SOS eyes $2-b sales mark
PROPELLED by new partnerships, regional expansion, and continued growth across its business, Stationery and Office Supplies (SOS) has set its focus on reaching $2 billion in sales by the end of this financial year.
Total sales for the company during its record 2022 year amounted to $1.75 billion — 56 per cent above that of the prior year. Highlights from that year show its EVOLVE furniture line, some five months after its addition, contributing over $28 million in revenues.
Strong rebound from its Montego Bay branch as a result of the broad reopening of the tourism sector also helped to fuel a 70 per cent uptick in revenues generally.
“Coming off our impressive revenue performance last year, our growth so far for this year has us on pace to cross that, and we are actually hoping to hit the $2 billion mark. With everything we have planned, and all the projects being worked on, we are also looking to have a solid second quarter coming out,” said Allan McDaniel, managing director of SOS, responding to queries from the Jamaica Observer on Monday.
At the end of its historic first quarter, ended March, SOS’s revenue grew 22 per cent above the prior year to total $519 million, representing the highest seen in a quarter, though higher costs led to reduced profits of $94 million.
The performance, the company said, was driven by the continued growth of its SEEK brand, which saw sales move from $15.5 million to almost $25 million, its EVOLVE furniture line increasing sales by 30 per cent, a 48 per cent growth in its document destruction services, and higher demand or increases of some 51 per cent for its home/office fireproof Sentry safes.
Fresh off its recent partnership with Cayman-based Apex Group — a large company which services a wide array of commercial and residential clients in the Cayman Islands —, SOS recently announced that it will soon begin to supply products, mainly from its EVOLVE and IMAGE lines for distribution to that market. This follows an earlier partnership with The Office Authority, which gave it access to sales in Trinidad.

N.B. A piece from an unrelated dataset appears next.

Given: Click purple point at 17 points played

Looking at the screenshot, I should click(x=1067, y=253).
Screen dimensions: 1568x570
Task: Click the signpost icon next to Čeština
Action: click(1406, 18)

Pursuant to discussions held since the start of this year, SOS, as a result of the new arrangement, will see its first shipment of supplies being sent to Cayman at the end of this month.
“With Cayman being a much smaller island we are hoping to do about four containers, which is somewhere in the region of US$750,000 for the first year, and we are happy with that,” McDaniel told the Business Observer.
Pushing its regional expansion as a key pillar of the company’s growth strategy, the managing director said the current partnerships, and those pending, will further help to drive success for the company which specialises in the sale of high-quality stationery and office furniture.
“By entering into those markets which we didn’t have access to it will only help us to further improve. We believe that, with all the regional expansions that we have been trying to do, and the partnerships we are trying to create, they will definitely help us increase our revenues and to grow the business as we move forward,” McDaniel said.
Indicating that the company is far from being satisfied with where it’s at, McDaniel further spoke to some of the plans on which it is now focused.
“We remain in discussion with other islands, which we can’t share as yet, but based on current progress the plan is to add at least one to two more countries by the end of the year,” he said, noting that following the sale of its Collins Green property SOS also remains on the hunt for new space, with hopes of having larger warehousing space to adequately house its inventory.
“We just took over a new location for rental, doubling on our warehousing capacity in Montego Bay, and we are looking to further build out our warehouse space in Kingston. There are some plans in our pipeline concerning this which we will announce when ready,” McDaniel said.